Boston University School of Medicine, 801 Massachusetts Ave., Crosstown Center, 2nd Fl., Boston, MA 02118.
J Manag Care Spec Pharm. 2015 Mar;21(3):229-37. doi: 10.18553/jmcp.2015.21.3.229.
Medication nonadherence is widespread, but there are few efficient means of detecting medication nonadherence at the point of care. Visit-to-visit variability in clinical biomarkers has shown inconsistent efficiency to predict medication adherence.
To examine the performance of visit-to-visit variability (VVV) of hemoglobin A1c to predict nonadherence to antidiabetic medications.

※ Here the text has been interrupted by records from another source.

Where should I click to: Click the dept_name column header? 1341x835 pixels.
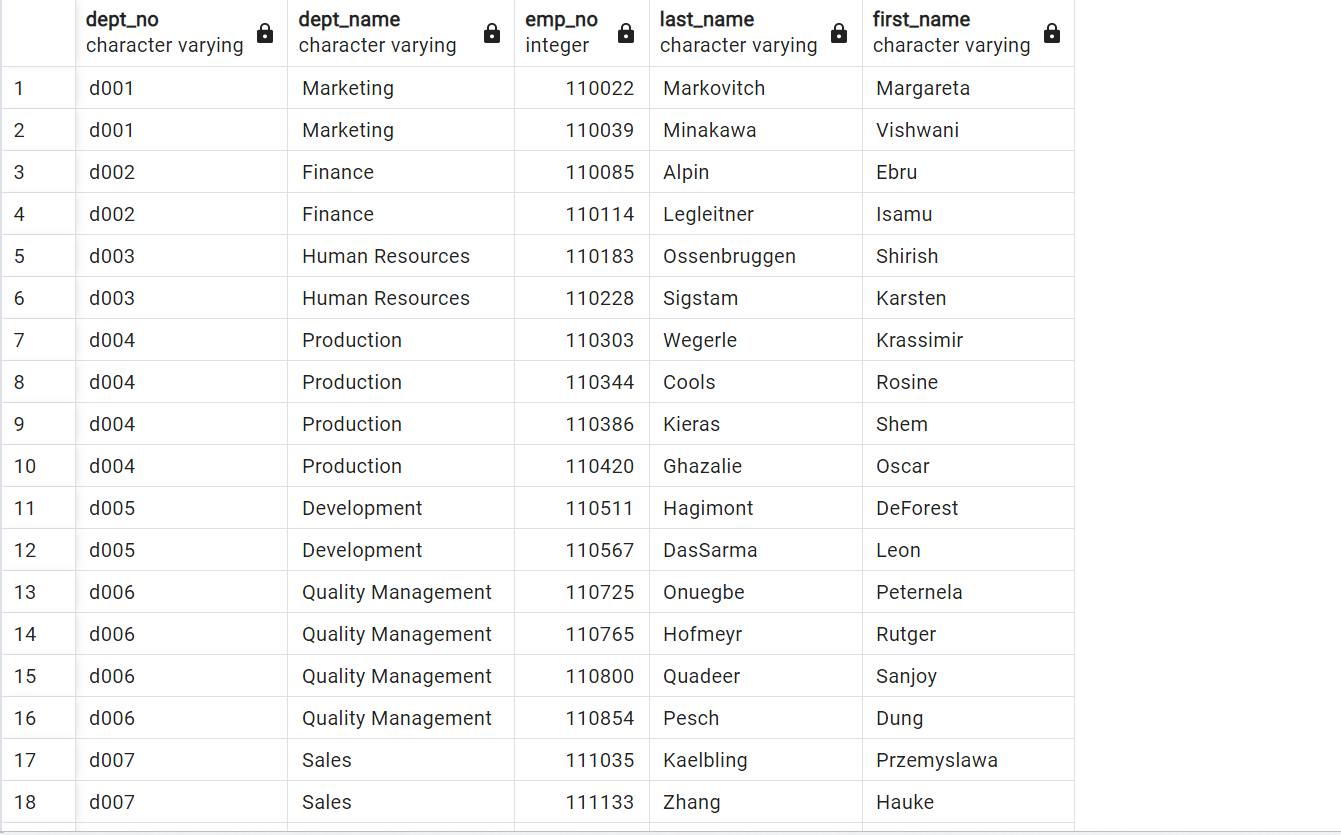pos(347,19)
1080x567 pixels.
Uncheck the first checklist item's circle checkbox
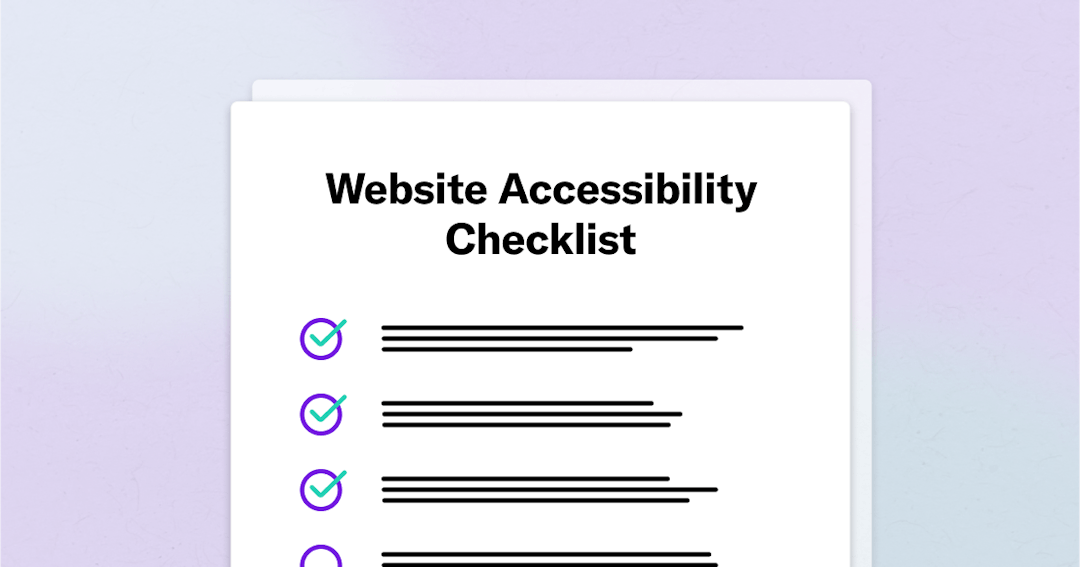coord(321,339)
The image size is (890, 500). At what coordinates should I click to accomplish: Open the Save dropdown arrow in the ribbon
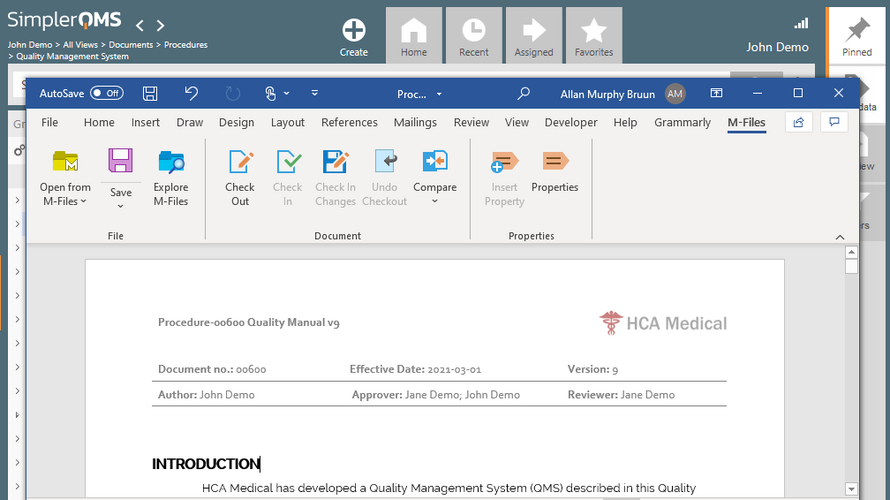coord(120,207)
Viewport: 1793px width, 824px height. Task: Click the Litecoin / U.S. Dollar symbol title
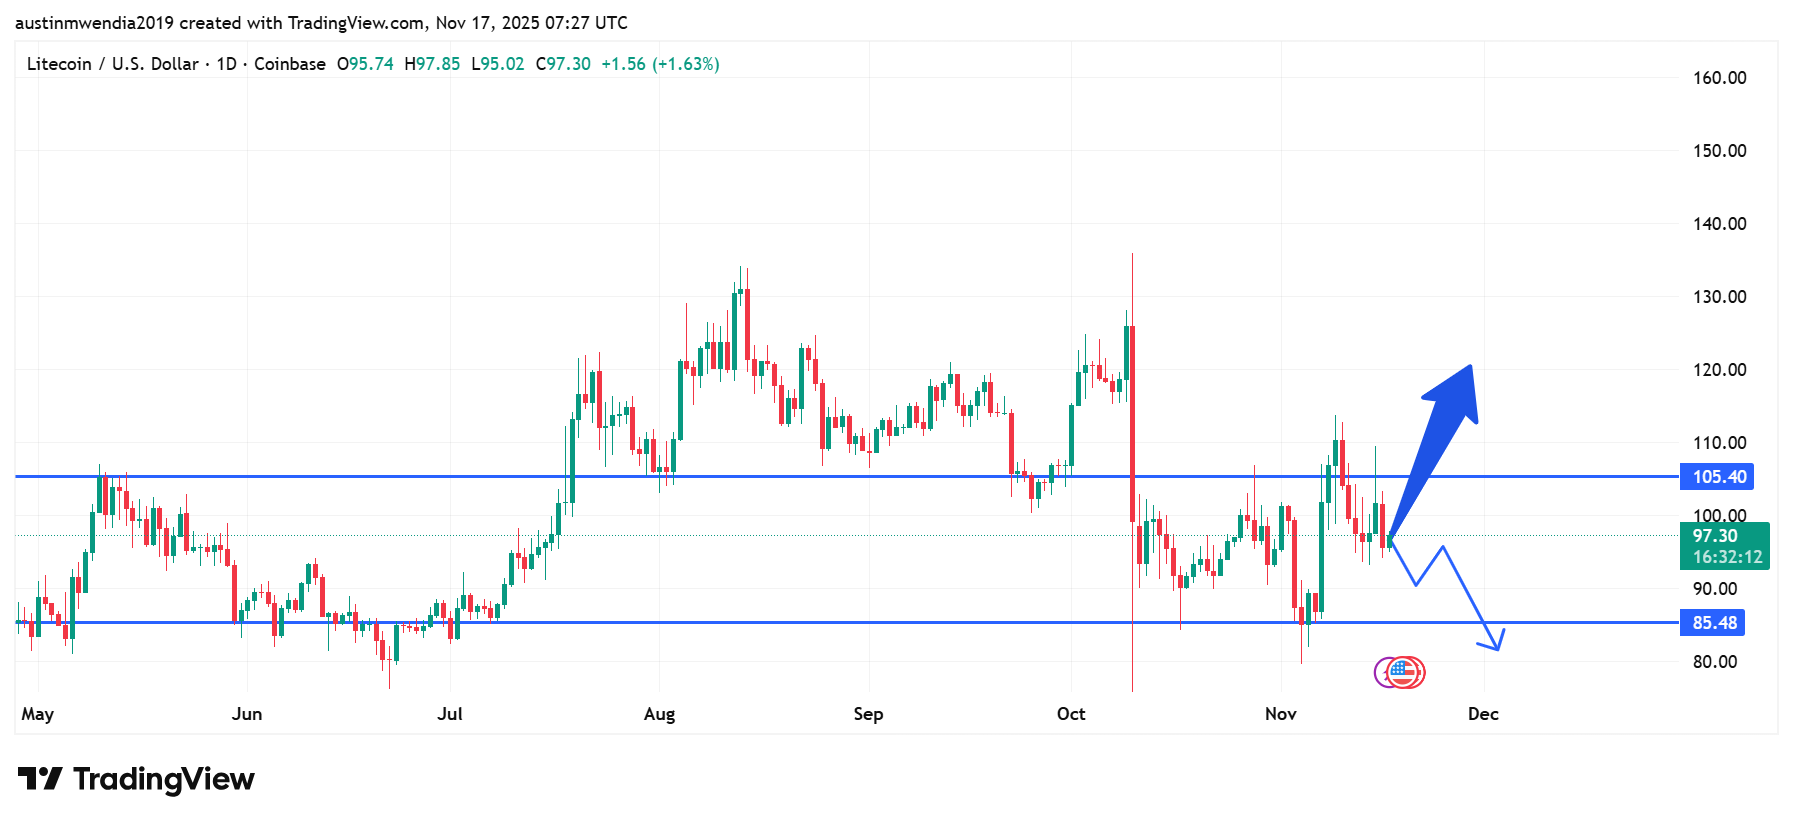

In this cross-sectional study using a clinical and administrative database, adult members of a managed care plan at a safety-net medical center from 2008 to 2012 were included if they had ≥ 3 noninsulin antidiabetic prescription fills within the same class and ≥ 3 A1c measurements between the first and last prescription fills. The independent variable was VVV of A1c (within-subject standard deviation of A1c), and the dependent variable was medication adherence (defined by medication possession ratio) determined from pharmacy claims. Unadjusted and adjusted multivariate logistic regression models were created to examine the relationship between VVV of A1c and medication nonadherence. Receiver-operating characteristic (ROC) curves assessed the performance of the adjusted model at discriminating adherence from nonadherence.
Among 632 eligible subjects, mean A1c was 7.7% ± 1.3%, and 83% of the sample was nonadherent to antidiabetic medications. Increasing quintiles of VVV of A1c and medication nonadherence were both associated with increased within-subject mean A1c and younger subject age. The logistic regression model (adjusted for age, sex, race/ethnicity, within-subject mean A1c, number of A1c measurements, number of days between the first and last antidiabetic medication prescription fills, and rate of primary care visits during the study period) showed a nonsignificant association of VVV of A1c and medication nonadherence (OR = 1.19, 95% CI = 0.42-3.38 for the highest quintile of VVV). Adding VVV of A1c to a model including age, sex, and race only modestly improved the C-statistic of the ROC curve from 0.6786 to 0.7064.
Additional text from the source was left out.